Herein, we described a visual LFIA with SiO2@Au-Ag NPs as detection signal reporters for semiquantitative detection of PSA in clinical samples. SiO2@Au-Ag NPs exhibited a broad absorption spectrum of 400–800 nm ​​as Au-Ag NPs were successfully assembled onto SiO2 NPs, and the scattering effect was significantly superior to that of SiO2@Au NPs and colloid AuNPs. In addition, in the LFIA platform for PSA detection, we observed a color change that depended on the PSA concentration, and these results were used as a standard for semiquantitative analysis. Furthermore, PSA could be visually detected in clinical samples, and the color intensity corresponded to the PSA concentration, providing a platform for semiquantitative analysis and enabling diagnosis and prognosis. In addition, in reproducibility tests using clinical samples, the RSD for 10 batches was 1.41%, indicating high reproducibility, and the results of stability tests using SiO2@Au-Ag NPs in 0.50% BSA solution showed that the signal was almost constant after storage for 10 days.
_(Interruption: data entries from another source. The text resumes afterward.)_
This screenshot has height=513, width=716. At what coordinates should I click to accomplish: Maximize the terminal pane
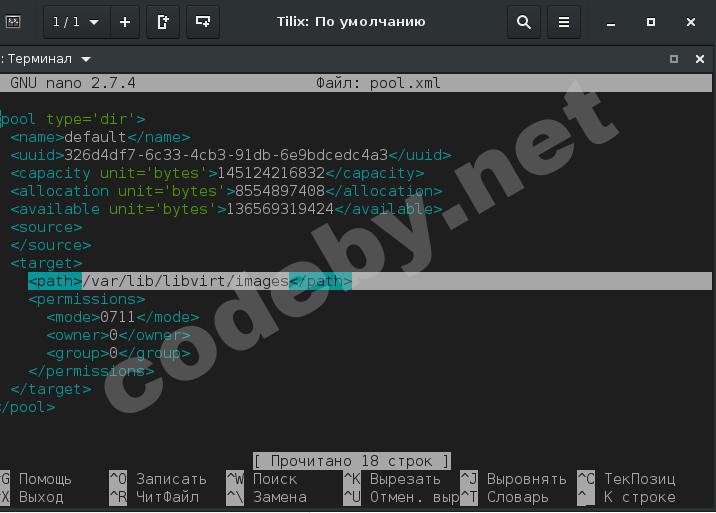tap(674, 59)
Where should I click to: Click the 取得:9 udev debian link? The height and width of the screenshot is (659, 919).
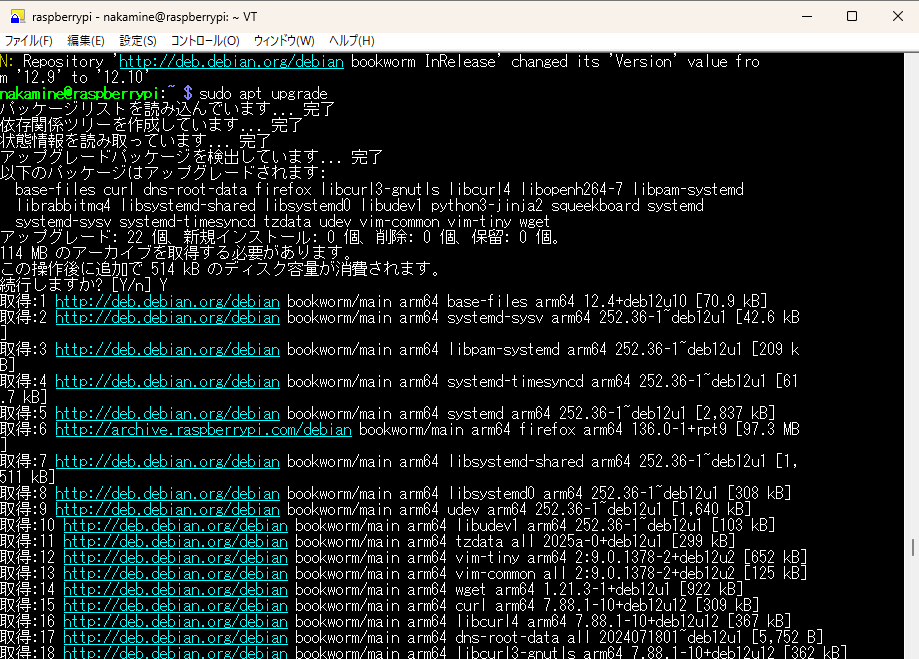pos(167,510)
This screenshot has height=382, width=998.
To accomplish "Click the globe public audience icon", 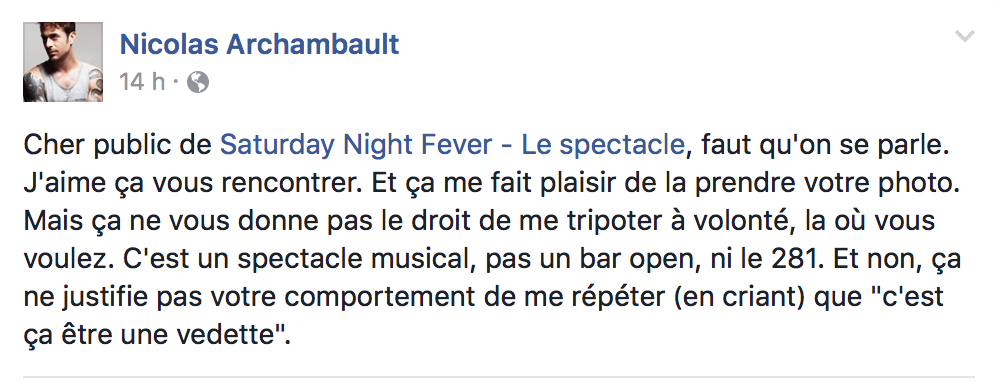I will [197, 82].
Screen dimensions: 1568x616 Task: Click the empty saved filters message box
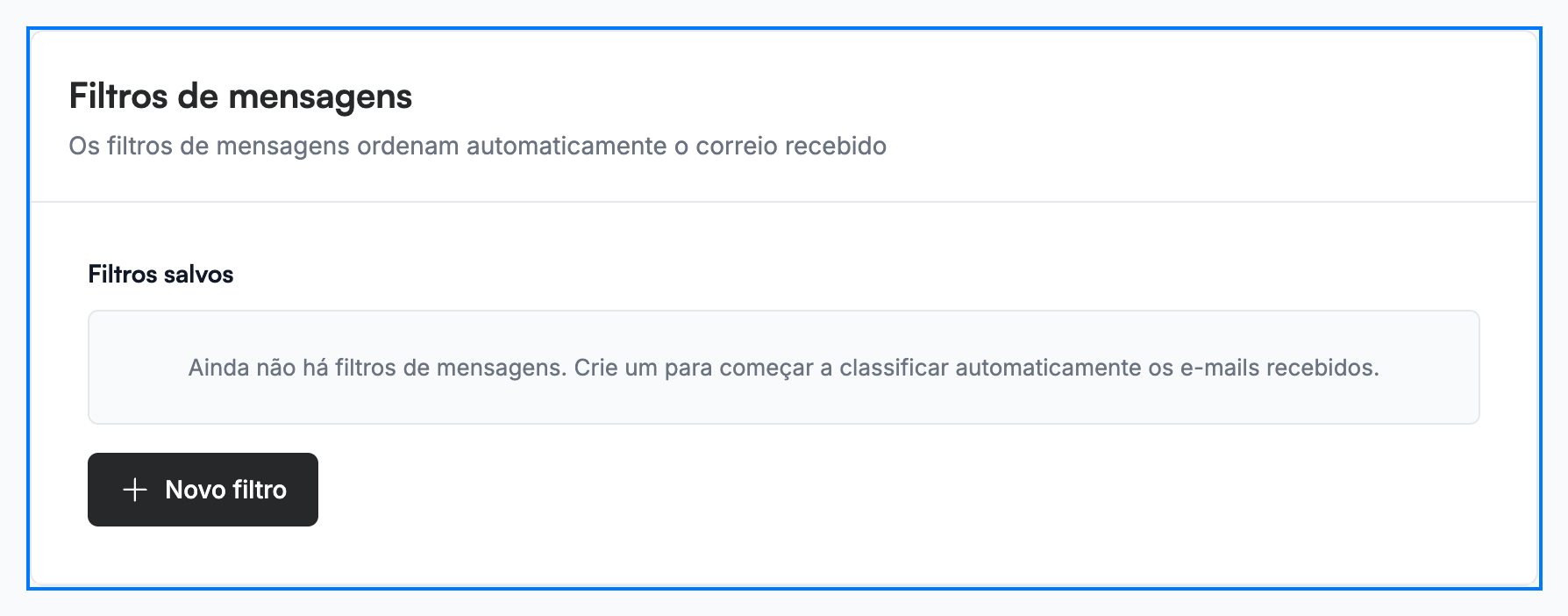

Overall, these results showed the possibility of application of this approach for early diagnosis and prognosis by comparison with the standard. The developed LFIA platform showed limited ability for quantitative analysis; however, the system could be used for quantitative analysis of more advanced particles. Furthermore, our findings demonstrated the applicability of the method for analyzing other clinical samples that require semiquantitative analysis.